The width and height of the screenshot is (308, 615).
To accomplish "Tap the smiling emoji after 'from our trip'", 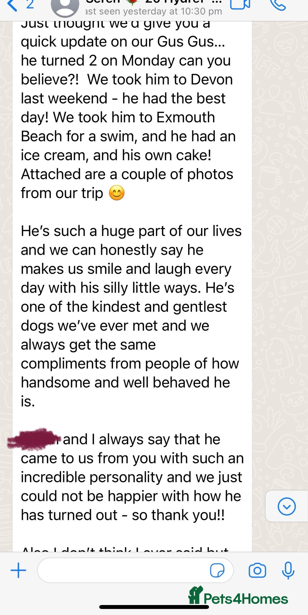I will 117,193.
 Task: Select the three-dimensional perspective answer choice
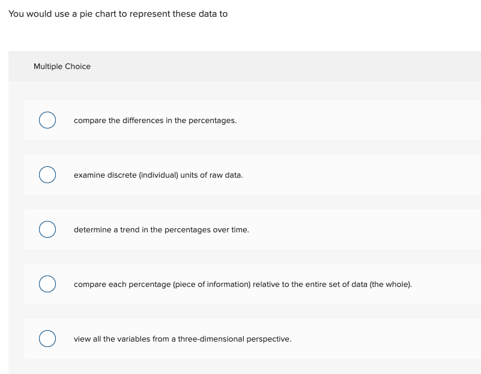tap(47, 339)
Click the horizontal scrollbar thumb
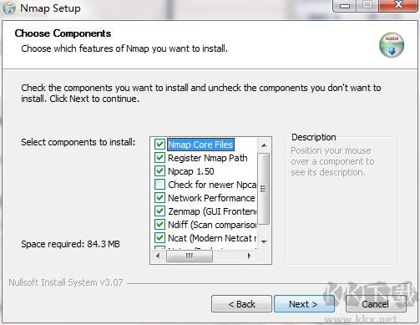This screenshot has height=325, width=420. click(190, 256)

== 任务说明 ==
请从包含“Task: Select the”的那一行开始，到数据末尾结束，重新写出这些行，把其中的“horizontal”换成“vertical”，其余内容一律不变。答案中不要包含图片。

== 参考答案 ==
 Task: Select the three-dimensional perspective answer choice
tap(47, 339)
Click the vertical scrollbar thumb
This screenshot has height=325, width=420. click(190, 256)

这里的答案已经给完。